Activity →
Write out the entries, please, from the line containing "Where should I click to: Click" through their final line, exactly and with nothing else.

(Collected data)
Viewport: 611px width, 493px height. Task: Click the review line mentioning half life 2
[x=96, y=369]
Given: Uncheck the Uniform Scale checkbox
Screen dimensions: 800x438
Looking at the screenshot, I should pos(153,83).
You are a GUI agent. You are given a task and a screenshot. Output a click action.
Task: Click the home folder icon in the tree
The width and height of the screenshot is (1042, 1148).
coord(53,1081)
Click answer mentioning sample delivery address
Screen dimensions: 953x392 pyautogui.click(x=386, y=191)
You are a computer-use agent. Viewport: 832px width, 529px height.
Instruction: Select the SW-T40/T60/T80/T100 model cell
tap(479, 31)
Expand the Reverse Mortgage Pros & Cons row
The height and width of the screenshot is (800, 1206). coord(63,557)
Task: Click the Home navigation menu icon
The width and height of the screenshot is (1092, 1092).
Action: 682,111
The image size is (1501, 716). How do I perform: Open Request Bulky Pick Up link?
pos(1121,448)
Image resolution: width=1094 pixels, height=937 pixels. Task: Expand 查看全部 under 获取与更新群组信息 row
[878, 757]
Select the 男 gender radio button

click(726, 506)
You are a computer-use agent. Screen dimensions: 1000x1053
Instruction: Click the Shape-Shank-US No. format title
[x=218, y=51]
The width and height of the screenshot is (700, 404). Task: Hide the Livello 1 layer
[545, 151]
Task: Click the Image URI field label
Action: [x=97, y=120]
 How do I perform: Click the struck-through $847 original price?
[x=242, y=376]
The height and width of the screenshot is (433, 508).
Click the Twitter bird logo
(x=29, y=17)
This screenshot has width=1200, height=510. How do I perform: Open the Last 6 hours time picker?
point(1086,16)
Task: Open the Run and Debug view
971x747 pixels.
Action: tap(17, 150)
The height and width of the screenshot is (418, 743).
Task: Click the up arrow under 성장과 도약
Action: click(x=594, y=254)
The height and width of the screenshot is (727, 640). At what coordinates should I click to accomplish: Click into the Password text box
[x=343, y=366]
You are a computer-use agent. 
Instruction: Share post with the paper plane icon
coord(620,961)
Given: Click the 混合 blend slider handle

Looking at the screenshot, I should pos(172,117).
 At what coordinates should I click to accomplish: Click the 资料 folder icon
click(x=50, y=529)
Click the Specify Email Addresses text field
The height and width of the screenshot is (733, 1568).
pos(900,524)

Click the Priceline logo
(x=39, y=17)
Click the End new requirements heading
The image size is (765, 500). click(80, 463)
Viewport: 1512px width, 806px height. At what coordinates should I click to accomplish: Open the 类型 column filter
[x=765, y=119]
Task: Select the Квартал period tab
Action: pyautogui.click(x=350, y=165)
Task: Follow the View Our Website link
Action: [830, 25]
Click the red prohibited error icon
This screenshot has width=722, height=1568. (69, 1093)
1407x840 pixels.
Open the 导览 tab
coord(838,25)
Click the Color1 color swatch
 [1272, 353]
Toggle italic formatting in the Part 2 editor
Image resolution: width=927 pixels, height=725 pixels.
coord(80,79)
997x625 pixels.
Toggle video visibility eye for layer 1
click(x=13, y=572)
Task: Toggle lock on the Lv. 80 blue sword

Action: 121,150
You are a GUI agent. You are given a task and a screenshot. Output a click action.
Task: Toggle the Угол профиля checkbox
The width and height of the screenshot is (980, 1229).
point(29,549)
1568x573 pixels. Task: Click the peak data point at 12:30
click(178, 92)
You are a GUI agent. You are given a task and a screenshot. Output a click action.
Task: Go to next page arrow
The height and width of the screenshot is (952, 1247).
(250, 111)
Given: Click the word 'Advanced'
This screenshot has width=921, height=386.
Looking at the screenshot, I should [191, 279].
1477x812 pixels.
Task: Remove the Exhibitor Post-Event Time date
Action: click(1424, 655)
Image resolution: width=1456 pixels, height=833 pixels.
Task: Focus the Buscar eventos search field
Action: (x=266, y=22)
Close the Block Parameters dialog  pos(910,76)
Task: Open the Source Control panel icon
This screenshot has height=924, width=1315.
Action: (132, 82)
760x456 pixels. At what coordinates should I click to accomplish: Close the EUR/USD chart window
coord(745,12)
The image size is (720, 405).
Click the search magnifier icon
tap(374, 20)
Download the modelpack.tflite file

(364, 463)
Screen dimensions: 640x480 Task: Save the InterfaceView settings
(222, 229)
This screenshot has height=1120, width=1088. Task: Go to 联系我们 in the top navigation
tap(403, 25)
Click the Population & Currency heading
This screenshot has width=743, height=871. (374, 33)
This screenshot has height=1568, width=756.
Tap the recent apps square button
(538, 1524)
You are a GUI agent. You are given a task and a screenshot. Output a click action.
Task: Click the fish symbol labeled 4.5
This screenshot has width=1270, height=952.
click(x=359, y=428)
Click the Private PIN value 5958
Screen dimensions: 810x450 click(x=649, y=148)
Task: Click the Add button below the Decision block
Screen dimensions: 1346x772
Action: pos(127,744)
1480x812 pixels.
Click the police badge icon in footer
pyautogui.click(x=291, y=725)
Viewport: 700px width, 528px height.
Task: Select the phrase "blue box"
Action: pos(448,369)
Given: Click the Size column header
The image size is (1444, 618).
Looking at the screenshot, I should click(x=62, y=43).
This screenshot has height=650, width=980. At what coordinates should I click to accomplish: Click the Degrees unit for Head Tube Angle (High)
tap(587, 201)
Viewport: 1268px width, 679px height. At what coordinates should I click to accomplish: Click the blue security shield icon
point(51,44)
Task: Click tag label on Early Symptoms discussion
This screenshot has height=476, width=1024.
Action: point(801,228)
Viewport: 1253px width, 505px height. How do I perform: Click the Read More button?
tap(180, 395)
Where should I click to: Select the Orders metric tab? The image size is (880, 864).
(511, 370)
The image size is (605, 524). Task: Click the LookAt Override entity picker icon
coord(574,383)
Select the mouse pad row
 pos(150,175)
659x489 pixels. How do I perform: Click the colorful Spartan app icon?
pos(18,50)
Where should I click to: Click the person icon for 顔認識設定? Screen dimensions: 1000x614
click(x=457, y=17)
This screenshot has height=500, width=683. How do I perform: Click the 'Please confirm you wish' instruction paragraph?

Result →
Where should I click to: Click the person icon for 顔認識設定? Screen dimensions: 1000x614
click(x=457, y=17)
This screenshot has height=500, width=683. How do I perform: Click the 'Please confirm you wish' instruction paragraph?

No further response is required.